My Lords, as a former social worker I know all too well the real cost of sectioning people, the impact that it has and, of course, the immense cost to the overall economy. How will the Government ensure that communities are equipped to look after those with moderate needs, some of whom will have learning disabilities and conditions such as autism spectrum disorder, before a crisis point is reached?
The noble Baroness referred to people with moderate health needs, which is departing slightly from the Question on the Order Paper. However, I can tell her that mental health policy and its delivery is now a major focus. We have a mental health system board to ensure that all the elements of the health and care system work as effectively as possible together. There is a ministerial advisory group in operation. Parity of esteem is reflected in the NHS constitution and in the Health and Social Care Act 2012. We have challenged NHS England through the mandate to make measurable progress this year towards achieving parity of esteem between mental and physical health.

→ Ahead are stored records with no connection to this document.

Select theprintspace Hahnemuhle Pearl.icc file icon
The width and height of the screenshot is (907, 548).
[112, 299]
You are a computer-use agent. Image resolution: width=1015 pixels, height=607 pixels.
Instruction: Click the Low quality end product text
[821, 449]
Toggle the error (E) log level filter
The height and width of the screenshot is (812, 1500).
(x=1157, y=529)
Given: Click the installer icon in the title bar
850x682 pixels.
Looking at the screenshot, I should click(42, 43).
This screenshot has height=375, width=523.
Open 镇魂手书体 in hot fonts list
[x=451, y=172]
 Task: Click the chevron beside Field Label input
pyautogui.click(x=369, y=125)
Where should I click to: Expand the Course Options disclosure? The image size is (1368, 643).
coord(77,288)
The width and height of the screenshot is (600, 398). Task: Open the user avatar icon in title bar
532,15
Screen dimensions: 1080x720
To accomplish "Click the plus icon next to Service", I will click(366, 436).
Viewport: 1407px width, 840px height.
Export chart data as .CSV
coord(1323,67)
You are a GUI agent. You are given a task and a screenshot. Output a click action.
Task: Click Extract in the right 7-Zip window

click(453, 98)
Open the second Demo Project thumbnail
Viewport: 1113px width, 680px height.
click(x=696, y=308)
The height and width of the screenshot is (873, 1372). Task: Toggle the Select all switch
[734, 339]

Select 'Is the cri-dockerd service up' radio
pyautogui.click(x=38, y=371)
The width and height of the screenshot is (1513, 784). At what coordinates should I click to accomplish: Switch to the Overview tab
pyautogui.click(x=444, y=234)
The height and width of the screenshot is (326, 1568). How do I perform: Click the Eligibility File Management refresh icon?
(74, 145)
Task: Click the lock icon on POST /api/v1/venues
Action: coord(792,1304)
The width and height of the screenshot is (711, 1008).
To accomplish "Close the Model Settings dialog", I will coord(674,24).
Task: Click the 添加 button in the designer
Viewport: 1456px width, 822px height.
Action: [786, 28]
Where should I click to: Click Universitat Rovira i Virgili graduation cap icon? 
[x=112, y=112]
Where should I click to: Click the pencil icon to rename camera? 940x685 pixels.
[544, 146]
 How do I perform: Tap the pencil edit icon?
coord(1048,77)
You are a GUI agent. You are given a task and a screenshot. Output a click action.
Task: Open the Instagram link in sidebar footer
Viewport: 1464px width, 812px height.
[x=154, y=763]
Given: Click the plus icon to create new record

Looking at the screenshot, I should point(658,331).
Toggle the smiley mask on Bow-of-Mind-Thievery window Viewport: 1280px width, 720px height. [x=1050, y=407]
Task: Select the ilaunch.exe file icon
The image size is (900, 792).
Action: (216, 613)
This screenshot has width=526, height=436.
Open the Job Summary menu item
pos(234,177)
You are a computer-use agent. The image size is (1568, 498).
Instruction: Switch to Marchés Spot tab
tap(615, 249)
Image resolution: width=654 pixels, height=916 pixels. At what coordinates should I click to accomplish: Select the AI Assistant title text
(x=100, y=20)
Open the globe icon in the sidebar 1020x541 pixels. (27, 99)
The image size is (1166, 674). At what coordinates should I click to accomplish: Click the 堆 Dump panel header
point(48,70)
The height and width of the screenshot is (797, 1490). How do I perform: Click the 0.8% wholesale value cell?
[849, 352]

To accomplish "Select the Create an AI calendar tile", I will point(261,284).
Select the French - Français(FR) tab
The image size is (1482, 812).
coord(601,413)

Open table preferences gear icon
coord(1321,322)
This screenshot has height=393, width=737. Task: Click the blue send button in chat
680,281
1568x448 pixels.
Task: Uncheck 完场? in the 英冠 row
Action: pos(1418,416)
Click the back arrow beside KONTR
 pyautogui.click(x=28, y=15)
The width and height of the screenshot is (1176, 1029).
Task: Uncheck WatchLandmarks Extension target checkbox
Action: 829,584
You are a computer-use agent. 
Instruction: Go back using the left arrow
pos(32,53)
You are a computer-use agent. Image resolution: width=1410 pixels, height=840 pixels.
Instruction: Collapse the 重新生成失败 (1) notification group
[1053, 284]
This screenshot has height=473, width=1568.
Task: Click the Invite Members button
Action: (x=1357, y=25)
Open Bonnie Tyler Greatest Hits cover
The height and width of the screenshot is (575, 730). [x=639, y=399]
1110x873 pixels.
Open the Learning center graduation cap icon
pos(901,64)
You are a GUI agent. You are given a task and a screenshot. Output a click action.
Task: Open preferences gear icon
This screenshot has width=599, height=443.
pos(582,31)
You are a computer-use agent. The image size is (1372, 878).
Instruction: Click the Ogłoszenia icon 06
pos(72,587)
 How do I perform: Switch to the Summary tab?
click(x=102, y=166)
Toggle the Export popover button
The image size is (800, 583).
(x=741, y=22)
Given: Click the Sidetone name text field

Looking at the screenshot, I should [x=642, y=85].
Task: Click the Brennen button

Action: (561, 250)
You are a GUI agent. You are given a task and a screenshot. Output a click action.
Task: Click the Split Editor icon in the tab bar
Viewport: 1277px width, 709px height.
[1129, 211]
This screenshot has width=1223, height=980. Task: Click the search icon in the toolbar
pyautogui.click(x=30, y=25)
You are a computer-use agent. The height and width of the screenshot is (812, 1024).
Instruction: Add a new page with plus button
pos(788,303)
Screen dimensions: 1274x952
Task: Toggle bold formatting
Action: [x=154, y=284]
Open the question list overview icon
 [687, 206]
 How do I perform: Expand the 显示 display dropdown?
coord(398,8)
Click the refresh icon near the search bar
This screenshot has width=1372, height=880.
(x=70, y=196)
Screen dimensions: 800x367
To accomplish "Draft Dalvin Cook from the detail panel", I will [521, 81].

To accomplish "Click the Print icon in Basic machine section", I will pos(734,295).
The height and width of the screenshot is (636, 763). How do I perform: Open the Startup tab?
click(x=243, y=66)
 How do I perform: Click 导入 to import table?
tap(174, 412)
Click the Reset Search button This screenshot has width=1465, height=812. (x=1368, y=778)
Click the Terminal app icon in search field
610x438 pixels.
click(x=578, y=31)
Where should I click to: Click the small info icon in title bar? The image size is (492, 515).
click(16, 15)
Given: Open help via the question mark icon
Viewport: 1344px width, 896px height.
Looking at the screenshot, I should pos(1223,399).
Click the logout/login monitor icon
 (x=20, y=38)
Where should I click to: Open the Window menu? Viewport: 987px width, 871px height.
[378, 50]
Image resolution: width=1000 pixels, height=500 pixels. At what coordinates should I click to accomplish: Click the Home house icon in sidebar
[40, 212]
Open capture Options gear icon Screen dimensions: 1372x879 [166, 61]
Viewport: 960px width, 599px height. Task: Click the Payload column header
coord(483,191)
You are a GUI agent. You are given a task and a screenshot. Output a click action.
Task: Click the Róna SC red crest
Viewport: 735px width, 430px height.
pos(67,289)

My Lords, in 2013 a census found that three-quarters of people with a learning disability admitted to a specialist in-patient facility were subject to the Mental Health Act. For a third of these, learning disability was the only reason given for their admission, without any of the additional requirements under the Act for detention being met. What action are the Government taking to ensure that the Act is being used correctly in the care and treatment of people with a learning disability?
My Lords, if people with a learning disability are detained under the Act, this must be for assessment or treatment of mental illness. The person must satisfy the strict criteria laid down in the 1983 Act. When a learning disability is identified as well as a need for assessment or treatment of a mental disorder, the important thing is that alternatives to the use of the Mental Health Act are considered—for example, use of the provisions of the Mental Capacity Act and whether reasonable adjustments would assist the person with learning disabilities fully to access the assessment and treatment. This is an area we have explicitly covered in the draft code of practice, which is currently out for consultation.
My Lords, more black and ethnic minority people continue to be detained under the Mental Health Act. Can my noble friend the Minister say what is being done to address that issue?
Yes, my Lords, we know that BME groups are overrepresented in the detained patient population. The reasons for that are quite complex. Research studies indicate that rates of detention reflect the needs of patients at the time of detention. We know that the rates of psychosis, for example, are higher in some BME communities, and they often access mental health services in a crisis. The reasons for that are not entirely clear. We recognise that more work needs to be done to establish the causes of higher rates of mental illness in some communities.